Esse cenário também é refletido no Índice de Atratividade das Exportações, indicador elaborado pelo Imea que compara quanto cada mercado remunera a carne bovina em relação ao valor da arroba do boi gordo em Mato Grosso. Na prática, o índice mede a capacidade de cada destino gerar retorno econômico para a cadeia produtiva: quanto maior o índice, maior é o valor agregado obtido na exportação.

Nesse ranking, a União Europeia lidera com índice de 108,49, seguida pelos demais países da Europa (98,59). Em comparação, a China registra índice de 74,37, atrás ainda do Oriente Médio (76,58) e da América do Norte (75,47). Os números mostram que, embora compre menor volume, o mercado europeu proporciona uma remuneração significativamente superior pela carne mato-grossense.

A China continuará sendo um parceiro estratégico pela capacidade de absorção de grandes volumes, mas o avanço da carne mato-grossense em mercados como a União Europeia demonstra que nossos produtores também estão preparados para atender consumidores que valorizam qualidade, rastreabilidade e regularidade no fornecimento. Isso aumenta a competitividade da cadeia e agrega valor à produção, avalia o diretor de Projetos do Instituto Mato-grossense da Carne (Imac), Bruno de Jesus Andrade.

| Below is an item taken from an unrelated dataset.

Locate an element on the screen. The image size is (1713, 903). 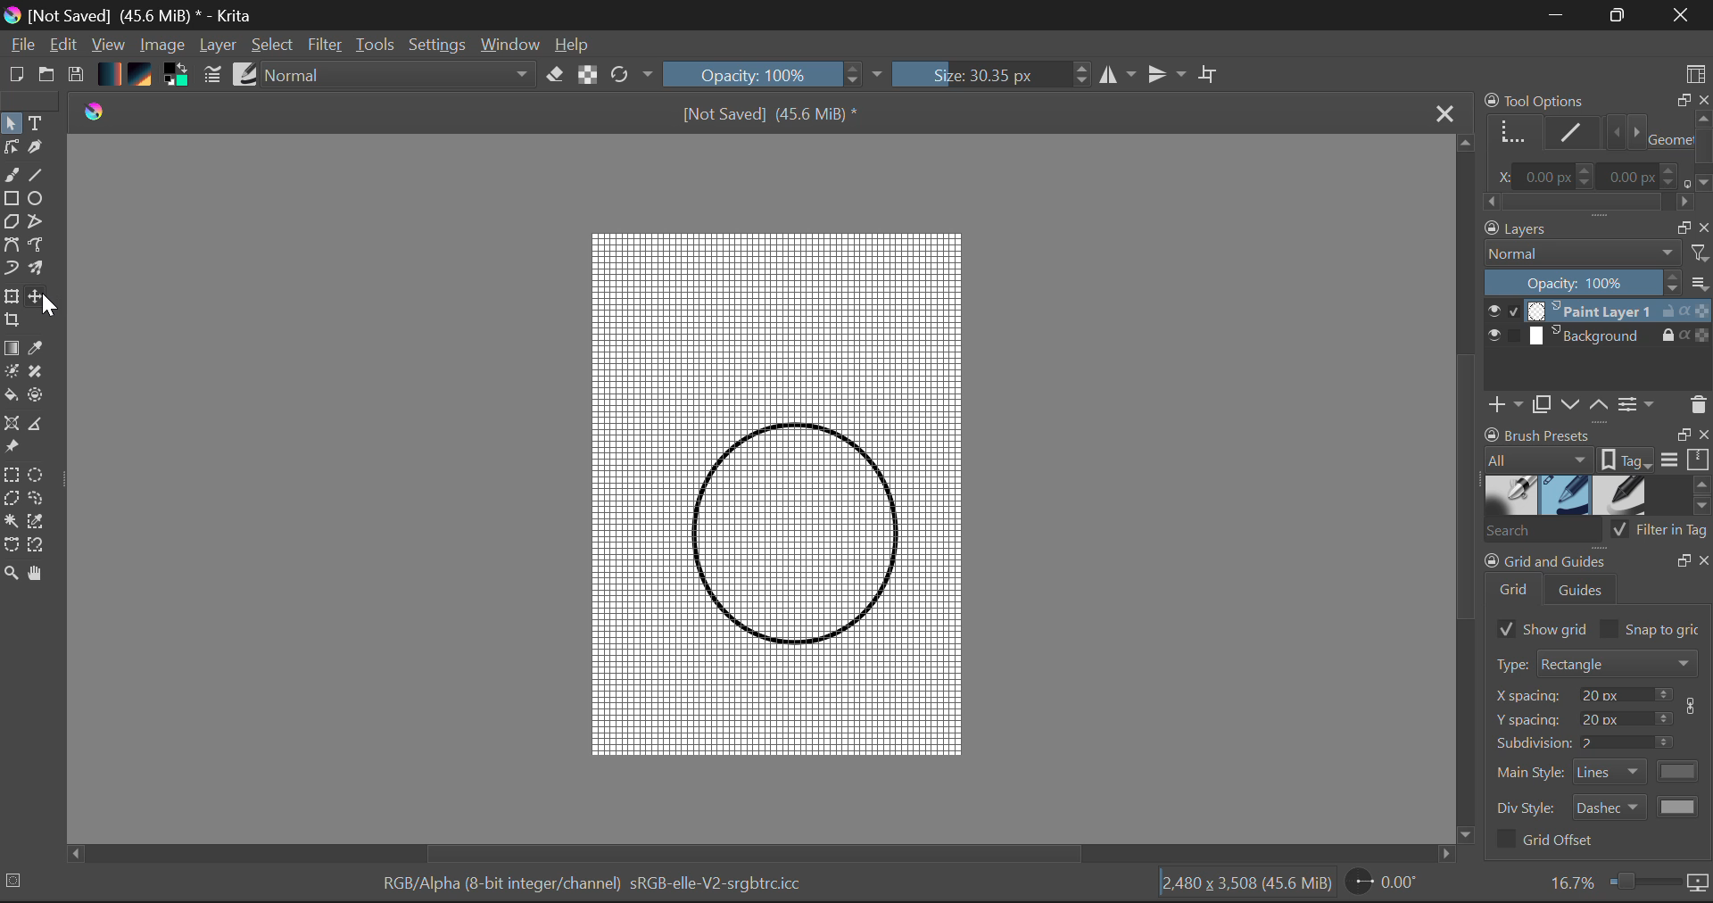
Brush Presets is located at coordinates (1597, 495).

Segundo Andrade, ampliar a presença em mercados mais exigente fortalece toda a cadeia produtiva e reduz a dependência de poucos compradores.

Diversificar mercados significa aumentar a segurança comercial da pecuária mato-grossense. Quanto maior a participação em destinos que pagam mais pelo produto, maior é o estímulo para investimentos em tecnologia, genética, eficiência produtiva e programas de conformidade socioambiental”, enfatiza.